Saved data entries —

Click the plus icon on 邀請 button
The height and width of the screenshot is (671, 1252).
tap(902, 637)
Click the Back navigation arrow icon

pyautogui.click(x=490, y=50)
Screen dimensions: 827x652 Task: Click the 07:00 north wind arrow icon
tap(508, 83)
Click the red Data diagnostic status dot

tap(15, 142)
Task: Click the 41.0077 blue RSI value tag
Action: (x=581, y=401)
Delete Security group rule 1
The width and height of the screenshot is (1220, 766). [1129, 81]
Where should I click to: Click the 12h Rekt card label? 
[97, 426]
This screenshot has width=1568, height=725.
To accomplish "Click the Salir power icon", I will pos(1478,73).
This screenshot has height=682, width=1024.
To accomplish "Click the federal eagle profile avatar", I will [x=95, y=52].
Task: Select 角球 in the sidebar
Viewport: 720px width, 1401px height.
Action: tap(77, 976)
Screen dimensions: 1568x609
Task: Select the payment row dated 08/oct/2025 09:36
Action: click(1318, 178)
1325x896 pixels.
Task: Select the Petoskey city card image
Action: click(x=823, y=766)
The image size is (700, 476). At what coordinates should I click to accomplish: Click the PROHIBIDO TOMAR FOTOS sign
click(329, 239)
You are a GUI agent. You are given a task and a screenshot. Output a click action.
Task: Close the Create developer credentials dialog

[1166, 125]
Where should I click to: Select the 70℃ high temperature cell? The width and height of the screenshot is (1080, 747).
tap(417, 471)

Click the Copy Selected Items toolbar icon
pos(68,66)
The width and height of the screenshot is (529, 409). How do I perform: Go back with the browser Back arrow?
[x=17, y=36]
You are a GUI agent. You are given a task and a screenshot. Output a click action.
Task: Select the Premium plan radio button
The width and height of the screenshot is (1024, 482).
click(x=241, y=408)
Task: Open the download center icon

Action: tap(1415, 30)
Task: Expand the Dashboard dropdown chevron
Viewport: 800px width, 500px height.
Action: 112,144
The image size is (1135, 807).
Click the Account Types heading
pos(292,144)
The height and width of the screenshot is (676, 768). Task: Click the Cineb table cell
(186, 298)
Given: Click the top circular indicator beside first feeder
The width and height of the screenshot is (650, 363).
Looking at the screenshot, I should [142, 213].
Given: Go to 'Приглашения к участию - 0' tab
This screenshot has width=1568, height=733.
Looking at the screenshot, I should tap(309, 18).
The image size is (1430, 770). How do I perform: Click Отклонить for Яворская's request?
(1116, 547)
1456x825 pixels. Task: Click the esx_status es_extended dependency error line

Stated task —
Could you turn the entries, from the line containing "This screenshot has height=682, width=1024." down to the line containing "click(329, 239)", both included, into a numbered list with blank lines omitted?

The result —
1. This screenshot has height=682, width=1024.
2. To accomplish "Click the federal eagle profile avatar", I will [x=95, y=52].
3. Task: Select 角球 in the sidebar
4. Viewport: 720px width, 1401px height.
5. Action: tap(77, 976)
6. Screen dimensions: 1568x609
7. Task: Select the payment row dated 08/oct/2025 09:36
8. Action: click(1318, 178)
9. 1325x896 pixels.
10. Task: Select the Petoskey city card image
11. Action: click(x=823, y=766)
12. The image size is (700, 476). At what coordinates should I click to accomplish: Click the PROHIBIDO TOMAR FOTOS sign
13. click(329, 239)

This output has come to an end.